Suppose that we want to take a semester course on gun rights in the US, but we live in, oh, I don't know, Ulaanbaatar, and such a course is not among those on offer at the community college. So we go down to our branch library and ask the helpful librarian for a semester's worth of online wisdom about gun rights in America that we can absorb in five minutes.

After navigating the reference interview ("Are you a Chicago gangster?"Are you CIA?" "Did you lock her up?") and suggesting "Second Amendment" as a keyword phrase, we wait a while to allow the librarian to do some looking.

With a look of "I don't know if this will help much," the librarian beckons us to the desk and shows us four items that we can view:
  1. PragerU video on the right of gun ownership in the US
  2. An online version of "The Commonplace Second Amendment," a 1998 article from the NYU Law Review.
  3. Sources on the Second Amendment and Rights to Keep and Bear Arms in State Constitutions, a richly-excerpted if slightly-dated bibiliography.
  4. A syllabus from a 2002 law school seminar on firearms regulation.
As it happens, all are the work of Eugene Volokh, a law professor at UCLA whose eponymous blog The Volokh Conspiracy is published by the Washington Post. The librarian asks if that means Volokh is an enemy of the people. Before taking the citations to a workstation to peruse them, we answer that a law professor associated with both Prager and the Post is more likely a double agent.

So, a semester's worth of wisdom in  5 minutes.

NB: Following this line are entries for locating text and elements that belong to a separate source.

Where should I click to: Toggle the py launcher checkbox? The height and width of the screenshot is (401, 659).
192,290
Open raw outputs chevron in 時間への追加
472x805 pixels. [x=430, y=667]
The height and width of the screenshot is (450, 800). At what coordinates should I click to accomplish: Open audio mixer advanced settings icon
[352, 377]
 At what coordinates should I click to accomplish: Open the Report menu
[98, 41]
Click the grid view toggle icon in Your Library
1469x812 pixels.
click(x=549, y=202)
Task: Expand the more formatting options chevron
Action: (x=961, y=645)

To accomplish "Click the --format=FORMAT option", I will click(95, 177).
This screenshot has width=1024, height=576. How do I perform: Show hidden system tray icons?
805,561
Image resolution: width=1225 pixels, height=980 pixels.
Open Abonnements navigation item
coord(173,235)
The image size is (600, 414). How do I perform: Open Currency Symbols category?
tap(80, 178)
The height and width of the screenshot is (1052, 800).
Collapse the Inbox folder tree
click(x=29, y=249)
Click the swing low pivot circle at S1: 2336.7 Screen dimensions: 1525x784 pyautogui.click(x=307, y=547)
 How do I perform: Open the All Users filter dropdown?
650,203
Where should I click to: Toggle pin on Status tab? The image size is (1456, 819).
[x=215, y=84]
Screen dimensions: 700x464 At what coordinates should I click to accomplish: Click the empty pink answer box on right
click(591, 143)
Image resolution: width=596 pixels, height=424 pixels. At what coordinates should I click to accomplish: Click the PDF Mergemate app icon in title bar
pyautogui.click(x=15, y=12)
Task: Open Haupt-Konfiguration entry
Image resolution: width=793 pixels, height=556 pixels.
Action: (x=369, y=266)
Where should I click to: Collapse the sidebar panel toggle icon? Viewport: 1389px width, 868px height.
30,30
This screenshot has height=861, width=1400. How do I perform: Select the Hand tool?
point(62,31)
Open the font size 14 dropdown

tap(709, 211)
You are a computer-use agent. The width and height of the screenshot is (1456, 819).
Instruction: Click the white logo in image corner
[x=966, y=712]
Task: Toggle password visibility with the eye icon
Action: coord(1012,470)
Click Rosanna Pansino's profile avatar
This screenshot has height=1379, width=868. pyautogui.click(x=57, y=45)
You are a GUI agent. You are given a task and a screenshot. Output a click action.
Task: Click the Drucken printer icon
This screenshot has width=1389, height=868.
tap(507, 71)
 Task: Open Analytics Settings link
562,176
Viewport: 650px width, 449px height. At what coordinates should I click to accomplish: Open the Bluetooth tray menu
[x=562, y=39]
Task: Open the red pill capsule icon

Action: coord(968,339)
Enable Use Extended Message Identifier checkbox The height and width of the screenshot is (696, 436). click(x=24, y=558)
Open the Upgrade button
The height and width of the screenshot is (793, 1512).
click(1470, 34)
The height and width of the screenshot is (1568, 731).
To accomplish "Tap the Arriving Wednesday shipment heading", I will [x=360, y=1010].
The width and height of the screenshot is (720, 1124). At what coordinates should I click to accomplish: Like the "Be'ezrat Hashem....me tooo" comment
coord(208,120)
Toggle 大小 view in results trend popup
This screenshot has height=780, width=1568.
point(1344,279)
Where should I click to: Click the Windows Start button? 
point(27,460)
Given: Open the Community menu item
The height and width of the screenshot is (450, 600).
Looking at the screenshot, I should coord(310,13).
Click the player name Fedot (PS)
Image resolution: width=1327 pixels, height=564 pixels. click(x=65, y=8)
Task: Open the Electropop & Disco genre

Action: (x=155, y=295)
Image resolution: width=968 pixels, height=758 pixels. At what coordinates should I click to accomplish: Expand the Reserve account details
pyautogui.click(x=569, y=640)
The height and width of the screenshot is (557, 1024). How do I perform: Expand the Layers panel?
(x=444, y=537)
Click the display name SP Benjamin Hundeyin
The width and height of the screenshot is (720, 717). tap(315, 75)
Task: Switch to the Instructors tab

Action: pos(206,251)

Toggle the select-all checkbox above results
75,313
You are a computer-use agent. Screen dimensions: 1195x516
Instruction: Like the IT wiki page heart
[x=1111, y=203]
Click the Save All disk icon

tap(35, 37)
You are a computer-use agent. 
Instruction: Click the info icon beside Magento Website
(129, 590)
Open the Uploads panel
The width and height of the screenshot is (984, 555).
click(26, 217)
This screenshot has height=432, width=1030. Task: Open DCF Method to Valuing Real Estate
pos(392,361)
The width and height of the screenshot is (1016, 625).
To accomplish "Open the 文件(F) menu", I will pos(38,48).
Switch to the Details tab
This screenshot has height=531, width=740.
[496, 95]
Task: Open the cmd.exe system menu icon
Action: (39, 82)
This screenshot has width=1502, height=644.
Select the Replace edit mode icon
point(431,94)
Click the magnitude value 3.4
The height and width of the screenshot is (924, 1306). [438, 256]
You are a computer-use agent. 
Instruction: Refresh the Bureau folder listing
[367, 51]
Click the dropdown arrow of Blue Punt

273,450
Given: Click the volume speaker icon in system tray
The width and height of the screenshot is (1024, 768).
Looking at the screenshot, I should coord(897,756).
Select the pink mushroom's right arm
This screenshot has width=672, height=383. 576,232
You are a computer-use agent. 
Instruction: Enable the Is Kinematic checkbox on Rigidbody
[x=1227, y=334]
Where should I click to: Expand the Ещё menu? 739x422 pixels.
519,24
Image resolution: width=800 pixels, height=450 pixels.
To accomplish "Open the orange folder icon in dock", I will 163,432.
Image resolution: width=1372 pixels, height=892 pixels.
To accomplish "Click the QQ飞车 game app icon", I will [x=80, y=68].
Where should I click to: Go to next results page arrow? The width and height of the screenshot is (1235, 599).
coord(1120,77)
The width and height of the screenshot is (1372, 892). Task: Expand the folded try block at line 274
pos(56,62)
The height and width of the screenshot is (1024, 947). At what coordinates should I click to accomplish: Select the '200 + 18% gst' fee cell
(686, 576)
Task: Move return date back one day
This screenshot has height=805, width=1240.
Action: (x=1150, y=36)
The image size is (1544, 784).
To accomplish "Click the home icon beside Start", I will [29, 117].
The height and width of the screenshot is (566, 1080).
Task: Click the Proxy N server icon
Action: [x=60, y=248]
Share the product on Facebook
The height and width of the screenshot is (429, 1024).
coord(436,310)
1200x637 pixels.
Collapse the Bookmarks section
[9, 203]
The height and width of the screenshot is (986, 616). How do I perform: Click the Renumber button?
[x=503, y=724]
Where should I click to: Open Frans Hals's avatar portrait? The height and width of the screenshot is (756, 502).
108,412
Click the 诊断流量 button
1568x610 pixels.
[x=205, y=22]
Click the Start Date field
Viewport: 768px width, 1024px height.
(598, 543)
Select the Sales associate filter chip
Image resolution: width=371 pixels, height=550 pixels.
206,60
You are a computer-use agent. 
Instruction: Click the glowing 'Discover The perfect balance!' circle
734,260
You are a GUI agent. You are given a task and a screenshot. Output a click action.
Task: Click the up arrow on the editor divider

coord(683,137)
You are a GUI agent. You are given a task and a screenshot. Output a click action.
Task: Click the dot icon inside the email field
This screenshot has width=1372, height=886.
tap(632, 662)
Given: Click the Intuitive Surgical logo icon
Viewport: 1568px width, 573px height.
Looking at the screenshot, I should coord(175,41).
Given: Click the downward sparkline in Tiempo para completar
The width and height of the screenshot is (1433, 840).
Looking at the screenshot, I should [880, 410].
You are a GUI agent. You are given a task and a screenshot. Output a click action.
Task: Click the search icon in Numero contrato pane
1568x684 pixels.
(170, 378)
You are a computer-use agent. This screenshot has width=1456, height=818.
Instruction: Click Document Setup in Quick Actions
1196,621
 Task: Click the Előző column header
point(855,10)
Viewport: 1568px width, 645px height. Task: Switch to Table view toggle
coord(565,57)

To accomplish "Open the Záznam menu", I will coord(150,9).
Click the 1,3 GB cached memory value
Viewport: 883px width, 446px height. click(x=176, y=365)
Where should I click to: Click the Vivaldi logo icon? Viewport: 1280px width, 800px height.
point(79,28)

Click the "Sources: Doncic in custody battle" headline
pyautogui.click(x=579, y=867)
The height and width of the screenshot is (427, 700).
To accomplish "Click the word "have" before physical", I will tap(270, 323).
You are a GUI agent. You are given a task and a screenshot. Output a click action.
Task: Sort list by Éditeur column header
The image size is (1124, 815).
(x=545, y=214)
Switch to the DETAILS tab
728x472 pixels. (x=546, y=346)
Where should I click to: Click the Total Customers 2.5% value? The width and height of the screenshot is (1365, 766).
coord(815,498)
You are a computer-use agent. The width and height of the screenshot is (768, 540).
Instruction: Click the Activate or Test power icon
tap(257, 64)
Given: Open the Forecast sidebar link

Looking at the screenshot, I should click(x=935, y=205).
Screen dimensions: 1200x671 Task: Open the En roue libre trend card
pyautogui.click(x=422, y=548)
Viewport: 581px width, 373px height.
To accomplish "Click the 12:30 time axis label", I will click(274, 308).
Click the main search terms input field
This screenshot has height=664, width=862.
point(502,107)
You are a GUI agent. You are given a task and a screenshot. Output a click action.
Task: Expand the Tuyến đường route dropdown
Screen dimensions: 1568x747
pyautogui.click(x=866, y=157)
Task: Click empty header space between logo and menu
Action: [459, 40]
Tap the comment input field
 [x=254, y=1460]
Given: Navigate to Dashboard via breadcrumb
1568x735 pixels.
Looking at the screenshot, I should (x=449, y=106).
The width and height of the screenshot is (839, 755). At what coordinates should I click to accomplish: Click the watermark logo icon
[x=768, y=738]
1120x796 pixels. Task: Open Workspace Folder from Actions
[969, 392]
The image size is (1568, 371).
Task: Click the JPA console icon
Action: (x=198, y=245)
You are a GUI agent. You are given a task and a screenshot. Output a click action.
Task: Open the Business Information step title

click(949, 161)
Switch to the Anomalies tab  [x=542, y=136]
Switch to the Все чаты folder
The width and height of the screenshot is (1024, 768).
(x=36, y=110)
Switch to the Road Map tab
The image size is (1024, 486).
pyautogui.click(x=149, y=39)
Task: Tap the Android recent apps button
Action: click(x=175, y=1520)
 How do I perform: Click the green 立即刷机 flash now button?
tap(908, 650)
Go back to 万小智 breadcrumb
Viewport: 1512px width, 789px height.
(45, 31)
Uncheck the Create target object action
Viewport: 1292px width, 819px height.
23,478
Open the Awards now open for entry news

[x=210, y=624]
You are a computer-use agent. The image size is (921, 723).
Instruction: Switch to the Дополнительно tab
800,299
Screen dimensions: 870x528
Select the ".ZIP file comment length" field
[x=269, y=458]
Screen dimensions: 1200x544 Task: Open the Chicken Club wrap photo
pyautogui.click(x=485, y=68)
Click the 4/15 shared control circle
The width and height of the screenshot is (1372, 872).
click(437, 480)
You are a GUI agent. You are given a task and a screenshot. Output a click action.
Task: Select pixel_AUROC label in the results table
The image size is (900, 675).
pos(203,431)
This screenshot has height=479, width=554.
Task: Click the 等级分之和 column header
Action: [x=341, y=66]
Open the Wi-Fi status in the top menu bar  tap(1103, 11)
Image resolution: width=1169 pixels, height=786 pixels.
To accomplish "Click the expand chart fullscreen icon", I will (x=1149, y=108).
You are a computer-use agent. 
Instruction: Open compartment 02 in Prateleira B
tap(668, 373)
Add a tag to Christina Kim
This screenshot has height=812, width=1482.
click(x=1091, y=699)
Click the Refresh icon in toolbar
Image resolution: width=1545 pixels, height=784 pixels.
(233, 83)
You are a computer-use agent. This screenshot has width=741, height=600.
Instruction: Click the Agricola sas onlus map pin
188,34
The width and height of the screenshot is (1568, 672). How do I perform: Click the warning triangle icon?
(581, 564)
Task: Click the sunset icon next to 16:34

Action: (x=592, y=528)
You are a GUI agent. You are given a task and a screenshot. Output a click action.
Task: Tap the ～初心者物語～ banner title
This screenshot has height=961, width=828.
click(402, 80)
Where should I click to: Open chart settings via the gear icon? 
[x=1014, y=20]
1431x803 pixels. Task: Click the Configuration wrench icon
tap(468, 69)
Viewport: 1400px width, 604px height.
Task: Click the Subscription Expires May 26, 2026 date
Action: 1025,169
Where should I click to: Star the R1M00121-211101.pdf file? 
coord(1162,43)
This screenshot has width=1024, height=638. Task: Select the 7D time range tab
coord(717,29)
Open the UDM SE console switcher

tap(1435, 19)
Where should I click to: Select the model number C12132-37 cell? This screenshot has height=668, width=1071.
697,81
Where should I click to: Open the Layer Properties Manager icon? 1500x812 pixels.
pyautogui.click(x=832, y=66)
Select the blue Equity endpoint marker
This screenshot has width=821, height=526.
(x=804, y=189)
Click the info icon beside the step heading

The video, clocking in at 4:16, is a rabbit, but how wise is it? It is well-produced; Volokh is a compelling presenter; and he answers the question posed by the video's title in a straightforward manner: the Second Amendment does guarantee a right to individual gun ownership, and although the right is not "unlimited, "severe restrictions" would unquestionably violate it. Some time is spent explaining the amendment's characteristic two clauses: its initial, "well-regulated militia" statement of purpose--the "justification" clause--the "operative" clause stating that "the right of the people to keep and bear arms shall not be infringed."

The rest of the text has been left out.